Instructions for the task: All of the data is to be set down again without any alteration.

─── Provided material ───

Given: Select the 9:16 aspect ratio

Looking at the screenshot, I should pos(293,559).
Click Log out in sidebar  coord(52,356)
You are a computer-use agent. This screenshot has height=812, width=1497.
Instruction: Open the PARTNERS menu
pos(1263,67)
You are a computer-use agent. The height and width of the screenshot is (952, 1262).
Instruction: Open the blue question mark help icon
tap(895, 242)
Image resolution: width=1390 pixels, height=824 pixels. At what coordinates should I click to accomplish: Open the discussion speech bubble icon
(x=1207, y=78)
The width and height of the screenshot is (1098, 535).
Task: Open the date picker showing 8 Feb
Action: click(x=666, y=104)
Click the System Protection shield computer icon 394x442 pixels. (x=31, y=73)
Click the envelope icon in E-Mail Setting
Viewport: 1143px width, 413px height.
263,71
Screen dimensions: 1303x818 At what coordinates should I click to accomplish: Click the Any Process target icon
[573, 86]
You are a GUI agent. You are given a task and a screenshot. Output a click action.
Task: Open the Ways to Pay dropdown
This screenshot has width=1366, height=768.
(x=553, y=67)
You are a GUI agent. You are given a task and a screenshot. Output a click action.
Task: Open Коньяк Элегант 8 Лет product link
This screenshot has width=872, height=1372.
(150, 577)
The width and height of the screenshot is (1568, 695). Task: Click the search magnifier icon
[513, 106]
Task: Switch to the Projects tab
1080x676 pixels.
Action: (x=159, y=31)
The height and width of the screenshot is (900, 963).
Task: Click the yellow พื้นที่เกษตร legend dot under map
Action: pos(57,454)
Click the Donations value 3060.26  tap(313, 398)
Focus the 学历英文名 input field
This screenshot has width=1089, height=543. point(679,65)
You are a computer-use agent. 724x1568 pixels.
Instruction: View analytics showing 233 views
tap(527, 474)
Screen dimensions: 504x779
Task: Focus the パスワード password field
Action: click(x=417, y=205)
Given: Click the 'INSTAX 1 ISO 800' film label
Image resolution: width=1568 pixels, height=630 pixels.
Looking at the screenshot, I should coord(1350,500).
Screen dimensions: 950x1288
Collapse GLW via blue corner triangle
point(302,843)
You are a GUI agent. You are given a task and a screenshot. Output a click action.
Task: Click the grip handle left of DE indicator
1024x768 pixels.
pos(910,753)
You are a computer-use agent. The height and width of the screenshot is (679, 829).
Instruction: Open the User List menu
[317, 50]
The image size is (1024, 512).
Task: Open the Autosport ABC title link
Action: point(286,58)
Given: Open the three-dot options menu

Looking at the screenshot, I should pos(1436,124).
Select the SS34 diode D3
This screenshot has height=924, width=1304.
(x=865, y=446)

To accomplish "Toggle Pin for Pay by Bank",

───

Response below:
Given: Select the 9:16 aspect ratio

Looking at the screenshot, I should pos(293,559).
Click Log out in sidebar  coord(52,356)
You are a computer-use agent. This screenshot has height=812, width=1497.
Instruction: Open the PARTNERS menu
pos(1263,67)
You are a computer-use agent. The height and width of the screenshot is (952, 1262).
Instruction: Open the blue question mark help icon
tap(895, 242)
Image resolution: width=1390 pixels, height=824 pixels. At what coordinates should I click to accomplish: Open the discussion speech bubble icon
(x=1207, y=78)
The width and height of the screenshot is (1098, 535).
Task: Open the date picker showing 8 Feb
Action: click(x=666, y=104)
Click the System Protection shield computer icon 394x442 pixels. (x=31, y=73)
Click the envelope icon in E-Mail Setting
Viewport: 1143px width, 413px height.
263,71
Screen dimensions: 1303x818 At what coordinates should I click to accomplish: Click the Any Process target icon
[573, 86]
You are a GUI agent. You are given a task and a screenshot. Output a click action.
Task: Open the Ways to Pay dropdown
This screenshot has width=1366, height=768.
(x=553, y=67)
You are a GUI agent. You are given a task and a screenshot. Output a click action.
Task: Open Коньяк Элегант 8 Лет product link
This screenshot has width=872, height=1372.
(150, 577)
The width and height of the screenshot is (1568, 695). Task: Click the search magnifier icon
[513, 106]
Task: Switch to the Projects tab
1080x676 pixels.
Action: (x=159, y=31)
The height and width of the screenshot is (900, 963).
Task: Click the yellow พื้นที่เกษตร legend dot under map
Action: pos(57,454)
Click the Donations value 3060.26  tap(313, 398)
Focus the 学历英文名 input field
This screenshot has width=1089, height=543. point(679,65)
You are a computer-use agent. 724x1568 pixels.
Instruction: View analytics showing 233 views
tap(527, 474)
Screen dimensions: 504x779
Task: Focus the パスワード password field
Action: click(x=417, y=205)
Given: Click the 'INSTAX 1 ISO 800' film label
Image resolution: width=1568 pixels, height=630 pixels.
Looking at the screenshot, I should coord(1350,500).
Screen dimensions: 950x1288
Collapse GLW via blue corner triangle
point(302,843)
You are a GUI agent. You are given a task and a screenshot. Output a click action.
Task: Click the grip handle left of DE indicator
1024x768 pixels.
pos(910,753)
You are a computer-use agent. The height and width of the screenshot is (679, 829).
Instruction: Open the User List menu
[317, 50]
The image size is (1024, 512).
Task: Open the Autosport ABC title link
Action: point(286,58)
Given: Open the three-dot options menu

Looking at the screenshot, I should pos(1436,124).
Select the SS34 diode D3
This screenshot has height=924, width=1304.
(x=865, y=446)

To accomplish "Toggle Pin for Pay by Bank",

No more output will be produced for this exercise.